List your traits and consider how each trait will make it easier or harder to master entrepreneurial leadership skills. Traits or combinations of traits – like introversion, indecisiveness, fear of confrontation – could pose major challenges for leading and growing a business. But all such challenges can be mitigated with an appropriate personal strategy informed by self-awareness. No combination of traits should make a person give up on the desire to become an entrepreneurial leader.

4. Assess your skills. At this point it is best to concentrate on just the five essential skills: 1) self-awareness, 2) relationship building, 3) motivation, 4) leading change, and 5) enterprise basics. List these skills and then honestly characterize in a sentence or two your behavior that relates to that skill.

With input from your mentor, former coworkers, and bosses—people who have seen you do things – you can determine your demonstrated level of skill in each of the five essentials by using this rough scale:

·Basic: You can describe the skill, and you can explain how you would apply the skill in a situation that you have experienced or are familiar with to the satisfaction of the people you know who have this skill. If you have failed to perform a task or are afraid to perform a task in spite of having been trained to do so, your skill level is basic. If you have only basic skills, honestly acknowledge that fact. Otherwise, you will be unable to devise an effective strategy for mitigating your lack of proficiency.

·Competent: You can describe how you actually used a skill successfully in a situation.

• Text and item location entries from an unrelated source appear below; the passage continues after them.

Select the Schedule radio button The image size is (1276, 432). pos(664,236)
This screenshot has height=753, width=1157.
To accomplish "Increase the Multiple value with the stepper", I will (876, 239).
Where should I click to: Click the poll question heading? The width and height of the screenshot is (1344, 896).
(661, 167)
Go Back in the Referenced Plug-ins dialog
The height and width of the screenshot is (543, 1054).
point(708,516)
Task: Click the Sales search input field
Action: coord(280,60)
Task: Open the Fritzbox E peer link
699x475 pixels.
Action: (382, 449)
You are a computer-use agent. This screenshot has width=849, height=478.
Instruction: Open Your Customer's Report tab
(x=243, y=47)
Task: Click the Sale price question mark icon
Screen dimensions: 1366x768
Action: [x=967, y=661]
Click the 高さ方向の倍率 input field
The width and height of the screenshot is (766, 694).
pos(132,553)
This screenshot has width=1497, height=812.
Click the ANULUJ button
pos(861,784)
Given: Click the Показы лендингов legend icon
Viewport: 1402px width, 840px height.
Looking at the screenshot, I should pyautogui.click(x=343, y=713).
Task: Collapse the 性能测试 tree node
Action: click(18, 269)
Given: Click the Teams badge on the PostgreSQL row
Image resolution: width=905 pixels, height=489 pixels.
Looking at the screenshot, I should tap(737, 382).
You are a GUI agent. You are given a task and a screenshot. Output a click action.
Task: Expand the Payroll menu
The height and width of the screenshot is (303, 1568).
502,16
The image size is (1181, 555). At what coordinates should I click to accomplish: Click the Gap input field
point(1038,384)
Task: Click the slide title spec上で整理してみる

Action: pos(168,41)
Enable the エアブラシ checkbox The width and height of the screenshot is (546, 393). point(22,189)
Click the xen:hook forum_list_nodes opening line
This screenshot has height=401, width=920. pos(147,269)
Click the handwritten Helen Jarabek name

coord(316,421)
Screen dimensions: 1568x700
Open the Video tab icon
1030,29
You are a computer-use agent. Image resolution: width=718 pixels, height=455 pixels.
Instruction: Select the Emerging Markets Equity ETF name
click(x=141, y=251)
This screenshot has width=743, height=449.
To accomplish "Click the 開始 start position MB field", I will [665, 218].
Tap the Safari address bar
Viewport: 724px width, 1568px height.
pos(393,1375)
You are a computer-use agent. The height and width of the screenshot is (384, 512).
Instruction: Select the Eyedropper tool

·Master: You can describe how you used the skill under different and varied stressful circumstances. Stressful circumstances could involve competitive or time pressure or a long-standing problem like a poorly motivated work force or a dysfunctional team. If you have solved a number of such problems using, for example, the skills of motivation and relationship building, you could fairly be said to be a master of those two basics of entrepreneurial leadership.

·Best-in-Class: If you are able to succeed where others with even master level skills have consistently failed, then you are best-in-class.

If you are dissatisfied by your level of proficiency in one of the essential skills, then you must acknowledge the trait or motivation that is holding you back. You should then work with your mentor and others that know you to understand these skill limitations.

Entrepreneurs often believe that their intelligence or common sense can substitute for any of these skills. Most entrepreneurs, no matter how smart they are, don’t realize they need these skills until they have failed. But prior awareness of how necessary the skills are and the use of mentors, advisors, and others can allow you to develop them without enduring failure.

5. Draft a personal leadership strategy

Based on your assessment of your motivations, traits, and skills, and with your mentor providing advice and support, write a summary of where you feel you currently stand as you are about to begin your journey. Then describe the actions you intend to take—the forward-looking part of your PLS.

There is no right or wrong way to map out your plan of action. Some people make bullet points; others write an essay. The important thing is to write it down in some form, to create a document that you can use to hold yourself accountable for your own development. In a subsequent blog, I will offer some guidance for writing the kind of PLS document that is right for you – that affirms your motivations and skills, sets out a list of actions you will take to acquire, develop, and master the skills it takes to be a successful entrepreneurial leader, and puts you on the road from a great idea to a great enterprise.